The comparatively short lifespan of modern concrete is overwhelmingly the result of corrosion-induced failure. Unchecked, reinforced concrete exposed to the elements will often start to decay in a few decades or even less. Precast concrete parking garages, for instance, are exposed to a lot of weather, since they’re open-air structures and vehicles bring moisture and road salts inside them. And a precast garage will often have many exposed steel elements, since steel plates stitch the pieces of concrete together. A precast garage might have a design life of 50 years, and often need very substantial repairs much earlier. Roman concrete, however, is unreinforced, and doesn’t have this failure mechanism.

This type of failure is exacerbated by the fact that modern concrete is designed to come up to strength very quickly, which results in numerous small cracks caused by shrinkage strains in the hardened concrete. These cracks make it easier for water to reach the steel, accelerating the process of corrosion. They also make the concrete more susceptible to other types of decay like freeze-thaw damage. Roman concrete, on the other hand, cured much more slowly.

If we wanted to build more durable concrete structures, the most important thing would be to remove or minimize this failure mechanism, and structures designed for long lives often do. Buddhist or Hindu temples, for instance, will use unreinforced concrete, or concrete with stainless steel rebar, and often have 1000-year design lives (though whether they will actually survive 1000 years is another question). Stainless steel rebar advocates like to trot out a concrete pier in Mexico built in 1941 with stainless steel rebar, which has needed no major repair work despite being in a highly corrosive environment.

[…]

Using unreinforced concrete dramatically limits the sort of construction you can do — even if the code allows it, you’re basically limited to only using concrete in compression. Without reinforcing, modern concrete buildings and bridges would be largely impossible.
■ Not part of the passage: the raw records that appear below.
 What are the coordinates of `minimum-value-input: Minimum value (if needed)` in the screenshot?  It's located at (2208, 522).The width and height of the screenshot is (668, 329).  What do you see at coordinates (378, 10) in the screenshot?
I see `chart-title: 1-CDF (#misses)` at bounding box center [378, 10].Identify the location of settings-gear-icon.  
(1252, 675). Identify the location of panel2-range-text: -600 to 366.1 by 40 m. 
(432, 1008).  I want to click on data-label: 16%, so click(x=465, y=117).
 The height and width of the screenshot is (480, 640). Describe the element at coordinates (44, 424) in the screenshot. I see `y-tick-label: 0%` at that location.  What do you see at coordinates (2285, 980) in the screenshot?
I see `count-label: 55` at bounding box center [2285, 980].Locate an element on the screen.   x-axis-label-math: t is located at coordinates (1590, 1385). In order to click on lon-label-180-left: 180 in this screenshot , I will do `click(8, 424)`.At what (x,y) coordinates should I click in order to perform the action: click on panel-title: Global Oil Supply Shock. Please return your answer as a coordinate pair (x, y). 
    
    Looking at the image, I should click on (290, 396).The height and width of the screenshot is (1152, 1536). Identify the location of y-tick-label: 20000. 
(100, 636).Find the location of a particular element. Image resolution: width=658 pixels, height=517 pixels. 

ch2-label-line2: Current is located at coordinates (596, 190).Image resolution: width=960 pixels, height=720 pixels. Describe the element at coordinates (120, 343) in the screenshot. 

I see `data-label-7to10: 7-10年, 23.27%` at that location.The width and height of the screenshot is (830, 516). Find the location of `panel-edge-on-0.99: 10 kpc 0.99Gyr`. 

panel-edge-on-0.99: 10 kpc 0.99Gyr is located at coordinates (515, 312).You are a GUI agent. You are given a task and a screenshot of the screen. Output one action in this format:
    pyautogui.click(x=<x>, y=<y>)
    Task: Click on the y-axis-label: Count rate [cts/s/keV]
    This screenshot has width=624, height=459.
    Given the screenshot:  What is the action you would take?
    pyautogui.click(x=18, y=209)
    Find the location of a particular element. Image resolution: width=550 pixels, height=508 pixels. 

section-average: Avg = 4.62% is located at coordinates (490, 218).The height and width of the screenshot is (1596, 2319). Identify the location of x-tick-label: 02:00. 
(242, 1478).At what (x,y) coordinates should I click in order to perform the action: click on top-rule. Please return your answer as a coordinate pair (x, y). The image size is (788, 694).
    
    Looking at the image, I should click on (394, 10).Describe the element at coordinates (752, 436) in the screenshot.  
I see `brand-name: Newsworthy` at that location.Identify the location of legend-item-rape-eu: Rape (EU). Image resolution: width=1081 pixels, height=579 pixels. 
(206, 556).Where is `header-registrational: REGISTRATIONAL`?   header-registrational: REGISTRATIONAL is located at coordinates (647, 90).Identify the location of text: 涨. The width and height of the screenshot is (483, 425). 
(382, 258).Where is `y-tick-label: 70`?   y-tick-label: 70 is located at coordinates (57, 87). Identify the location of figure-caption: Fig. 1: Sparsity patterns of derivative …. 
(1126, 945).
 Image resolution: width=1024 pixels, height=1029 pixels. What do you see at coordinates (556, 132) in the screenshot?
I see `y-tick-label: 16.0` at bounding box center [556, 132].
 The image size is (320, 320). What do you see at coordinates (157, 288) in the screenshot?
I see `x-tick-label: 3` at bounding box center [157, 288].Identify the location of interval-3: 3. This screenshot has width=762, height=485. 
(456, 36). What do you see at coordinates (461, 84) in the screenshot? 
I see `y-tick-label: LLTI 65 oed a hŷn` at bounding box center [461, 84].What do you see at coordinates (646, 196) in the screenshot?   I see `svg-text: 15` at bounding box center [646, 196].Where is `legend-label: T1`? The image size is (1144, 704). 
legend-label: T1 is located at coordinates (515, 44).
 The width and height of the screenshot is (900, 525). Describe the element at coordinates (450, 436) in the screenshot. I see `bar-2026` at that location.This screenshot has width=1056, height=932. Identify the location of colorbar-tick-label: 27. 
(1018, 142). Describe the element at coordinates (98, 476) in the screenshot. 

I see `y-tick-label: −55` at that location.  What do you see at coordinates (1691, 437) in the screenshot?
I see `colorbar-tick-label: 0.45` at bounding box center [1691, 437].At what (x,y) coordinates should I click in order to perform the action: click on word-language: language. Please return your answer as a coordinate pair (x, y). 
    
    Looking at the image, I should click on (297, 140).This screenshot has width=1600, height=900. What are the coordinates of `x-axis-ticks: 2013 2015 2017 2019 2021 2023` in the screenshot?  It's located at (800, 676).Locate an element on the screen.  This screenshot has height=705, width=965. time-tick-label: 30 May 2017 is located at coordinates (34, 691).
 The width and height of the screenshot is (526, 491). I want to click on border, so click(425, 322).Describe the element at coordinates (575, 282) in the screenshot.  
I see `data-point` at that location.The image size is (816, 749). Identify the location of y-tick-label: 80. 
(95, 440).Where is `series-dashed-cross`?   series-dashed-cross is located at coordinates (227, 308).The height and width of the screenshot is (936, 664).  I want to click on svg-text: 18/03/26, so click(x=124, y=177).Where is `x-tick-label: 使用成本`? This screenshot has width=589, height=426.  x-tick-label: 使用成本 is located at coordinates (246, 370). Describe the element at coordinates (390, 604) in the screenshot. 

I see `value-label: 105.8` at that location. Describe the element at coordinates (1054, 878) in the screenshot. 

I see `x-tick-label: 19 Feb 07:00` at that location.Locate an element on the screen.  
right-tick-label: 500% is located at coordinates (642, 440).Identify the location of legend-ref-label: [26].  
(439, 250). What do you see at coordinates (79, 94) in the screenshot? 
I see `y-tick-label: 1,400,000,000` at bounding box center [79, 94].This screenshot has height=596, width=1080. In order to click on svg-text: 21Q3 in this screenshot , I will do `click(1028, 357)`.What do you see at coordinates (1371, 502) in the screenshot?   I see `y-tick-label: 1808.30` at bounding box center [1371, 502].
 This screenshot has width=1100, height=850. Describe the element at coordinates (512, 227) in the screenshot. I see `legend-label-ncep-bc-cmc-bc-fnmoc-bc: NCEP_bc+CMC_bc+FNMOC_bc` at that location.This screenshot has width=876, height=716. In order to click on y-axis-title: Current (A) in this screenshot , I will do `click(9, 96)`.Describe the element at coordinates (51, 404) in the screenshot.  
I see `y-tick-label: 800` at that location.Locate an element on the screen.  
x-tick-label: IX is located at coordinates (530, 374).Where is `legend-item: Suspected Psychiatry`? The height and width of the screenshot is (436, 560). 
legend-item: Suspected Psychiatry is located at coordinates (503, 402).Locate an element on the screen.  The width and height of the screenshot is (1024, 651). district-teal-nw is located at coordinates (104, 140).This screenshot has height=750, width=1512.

Other methods of reducing reinforcement corrosion also have drawbacks, especially cost. Stainless steel rebar is four to six times as expensive as normal rebar. Epoxy coated rebar (commonly used on bridge construction in the US) is also more expensive, and though it can slow down corrosion, it won’t stop it. Basalt rebar won’t corrode (as far as I know) but can apparently decay in other ways.

Adding cost to a building to potentially extend its lifespan is often tough to make the numbers work for a developer. Well-made reinforced concrete that’s protected from the weather can last over a century, so the net present value of any additional lifespan beyond that is pretty low. It’s much more likely that the building will be torn down for other reasons long before the concrete fails.

Comments

  1. AJ Alpha says:

    Concrete and steel have very similar expansion and contraction rates relative to temperature changes. Important for a reinforcement.

    Not certain about basalt rebar.

    Reducing the production cost of carbon fiber sufficiently might solve the problem.

    I knew a concrete expert at NY|NJ Port Authority 30 years ago who had produced an example of concrete with added carbon fiber. The sample one or two millimeters thick x 2 inches x 24”. He’d sit in his office and demonstrate how he could tie it in a bow.

    Carbon fiber as reinforcement could create vast new applications of concrete. It might also approach or exceed the structural capabilities of Roman concrete.

  2. Bert says:

    Concerning earthquakes: unreinforced Roman buildings must have been struck by quakes now and then over 20 or so centuries.

  3. David Foster says:

    Both depreciation calculations and discounted-cash-flow calculations should use realistic estimates of likely building life, but rarely if ever actually do.

  4. Isegoria says:

    I would think that a collapsing concrete structure would have a negative salvage value.

  5. Geopolycule says:

    No, that’s not true. Joseph Davidovits rediscovered Roman Concrete; he calls it Geopolymer, and it doesn’t have the same behavior as modern concrete because it’s made completely differently.

    Type “geopolymer” on YouTube and rejoice.